Map inducing zero on first cohomology is nullhomotopic (plus assumptions on fundamental group and universal cover)

Currently I am studying for a topology exam next week and came across an exercise where I could need some hints (cf. here):

Let $X$ be a path-connected space with $\pi := \pi_1(X,*)$ abelian and contractible universal cover $\widetilde{X}$. Suppose $f \colon Y \rightarrow X$ is a continuous map so that the induced map $f^* \colon H^1(X, \pi) \rightarrow H^1(Y, \pi)$ is zero.
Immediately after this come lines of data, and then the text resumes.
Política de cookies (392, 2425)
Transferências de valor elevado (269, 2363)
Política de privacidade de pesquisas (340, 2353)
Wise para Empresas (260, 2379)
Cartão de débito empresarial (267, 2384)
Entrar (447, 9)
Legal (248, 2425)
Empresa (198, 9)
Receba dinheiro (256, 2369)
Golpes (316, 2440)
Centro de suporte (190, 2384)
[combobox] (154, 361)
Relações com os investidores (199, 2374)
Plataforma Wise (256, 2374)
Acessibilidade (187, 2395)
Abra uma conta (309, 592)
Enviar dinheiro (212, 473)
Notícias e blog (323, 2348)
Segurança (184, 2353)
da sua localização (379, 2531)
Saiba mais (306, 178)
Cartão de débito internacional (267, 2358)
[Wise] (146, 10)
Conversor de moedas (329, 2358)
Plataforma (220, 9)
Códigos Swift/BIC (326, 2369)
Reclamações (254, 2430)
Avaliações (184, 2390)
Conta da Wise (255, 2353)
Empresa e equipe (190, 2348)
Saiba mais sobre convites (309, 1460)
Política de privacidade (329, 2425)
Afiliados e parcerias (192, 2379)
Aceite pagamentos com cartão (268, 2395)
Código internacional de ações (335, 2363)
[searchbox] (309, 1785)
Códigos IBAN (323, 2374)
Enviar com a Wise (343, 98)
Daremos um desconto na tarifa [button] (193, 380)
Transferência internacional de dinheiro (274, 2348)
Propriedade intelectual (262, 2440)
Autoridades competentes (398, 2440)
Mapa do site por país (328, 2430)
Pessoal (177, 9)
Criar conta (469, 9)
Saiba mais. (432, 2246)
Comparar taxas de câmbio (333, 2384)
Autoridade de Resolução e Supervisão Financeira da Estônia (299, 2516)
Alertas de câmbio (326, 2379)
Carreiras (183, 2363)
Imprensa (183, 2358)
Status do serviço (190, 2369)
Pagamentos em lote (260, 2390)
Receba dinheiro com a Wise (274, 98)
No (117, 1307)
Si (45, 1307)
Prove $f$ is null-homotopic.

Some thoughts I had so far: From Hurewicz and the fact that the fundamental group is already abelian we get that $\pi \cong \pi^{ab} \cong H_1(X;\mathbb{Z})$. Also from the universal coefficient theorem we get (since $H_0$ is always free and so the $Ext$-term vanishes, $G$ abelian group) an isomorphism $H^1(X; G) \rightarrow Hom_{\mathbb{Z}}(H_1(X;\mathbb{Z}), G)$. Similarly for $Y$, and we could take $G = \pi$ in the isomorphism above.
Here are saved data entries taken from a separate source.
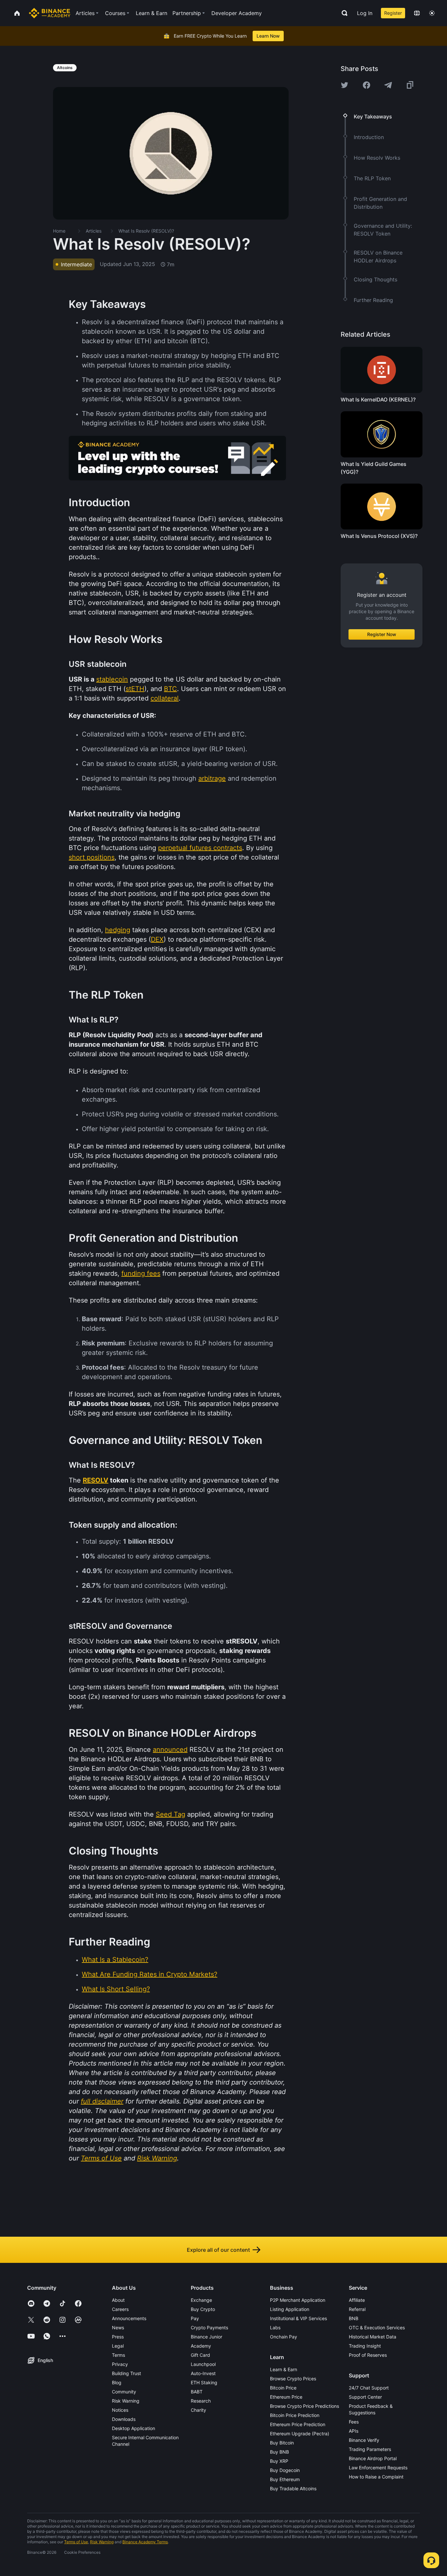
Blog (116, 2382)
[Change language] (417, 13)
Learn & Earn (283, 2369)
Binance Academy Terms (145, 2541)
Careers (120, 2309)
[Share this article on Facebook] (366, 85)
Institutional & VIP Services (298, 2318)
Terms (118, 2355)
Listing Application (289, 2309)
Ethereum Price (286, 2397)
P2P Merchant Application (297, 2300)
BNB (353, 2318)
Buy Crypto (203, 2309)
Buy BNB (279, 2452)
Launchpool (203, 2364)
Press (118, 2336)
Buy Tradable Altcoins (293, 2488)
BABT (197, 2391)
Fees (354, 2422)
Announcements (129, 2318)
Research (201, 2401)
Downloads (123, 2419)
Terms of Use (76, 2541)
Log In (364, 13)
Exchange (201, 2300)
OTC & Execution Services (377, 2327)
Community (124, 2391)
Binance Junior (206, 2336)
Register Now (381, 634)
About (118, 2300)
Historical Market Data (372, 2336)
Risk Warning (125, 2401)
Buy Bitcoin (282, 2442)
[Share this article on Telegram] (388, 85)
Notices (120, 2410)
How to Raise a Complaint (376, 2476)
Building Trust (126, 2373)
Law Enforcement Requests (378, 2467)
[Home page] (49, 13)
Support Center (365, 2397)
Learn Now (268, 36)
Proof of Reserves (368, 2355)
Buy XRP (279, 2461)
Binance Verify (364, 2440)
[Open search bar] (343, 13)
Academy (201, 2346)
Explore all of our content (218, 2250)
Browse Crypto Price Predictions (304, 2406)
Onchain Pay (283, 2336)
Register (393, 13)
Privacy (120, 2364)
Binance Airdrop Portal (373, 2458)
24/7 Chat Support (369, 2387)
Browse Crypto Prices (293, 2378)
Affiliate (357, 2300)
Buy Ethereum (285, 2479)
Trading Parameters (370, 2449)
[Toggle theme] (432, 13)
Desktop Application (133, 2428)
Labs (275, 2327)
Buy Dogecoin (285, 2470)
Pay (195, 2318)
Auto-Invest (203, 2373)
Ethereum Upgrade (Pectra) (299, 2433)
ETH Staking (204, 2382)
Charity (198, 2410)
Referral (357, 2309)
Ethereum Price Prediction (297, 2424)
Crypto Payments (209, 2327)
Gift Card (200, 2355)
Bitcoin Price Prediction (294, 2415)
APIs (353, 2431)
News (118, 2327)
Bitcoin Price (283, 2387)
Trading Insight (365, 2346)
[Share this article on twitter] (345, 85)
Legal (118, 2346)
Since we somehow have to know something about the homotopy type of $f$ and we have the assumption that the universal covering is contractible, maybe we are looking for some lift

\begin{array} & & & \widetilde{X} \\ & \nearrow & \downarrow{p} \\ Y & \xrightarrow{f} & X \end{array}

of $f$ to the universal cover (then the map is nullhomotopic because it factors through a contractible space).

We can probably get that the map induced by $f$ on the fundamental groups is trivial and with more assumtions on $Y$ (path-connected and locally path-connected) that would give us the lift. But in the exercise Y seems to be a general topological space.

What approach would you take to this?

As a counterexample in general, take the Warsaw circle $X$. This has trivial homotopy groups and homology groups (exercise), but collapsing the 'bad part' gives us a non-null map $X \to S^1 =: Y$. This is Hatcher's exercise 1.3.7.
• Thanks for your comment! How would you show that the map induced by $f$ on the fundamental group is trivial? Using the UCT and the vanishing of the Ext-terms I can get a diagram that shows the dual of f, $(f_*)^* \colon Hom(H_1(X;\mathbb{Z}), \pi) \rightarrow Hom(H_1(Y;\mathbb{Z}), \pi)$ is zero, how do you recover the information about $f_*$? Jul 21 '16 at 23:10
• @ben If $i \in H^1(X;\pi)$ is the identity homomorphism, then try to prove that $f^*i$ is the induced homomorphism on fundamental groups when $Y$ is path-connected, and see if you can conclude the general non-path-connected case from this.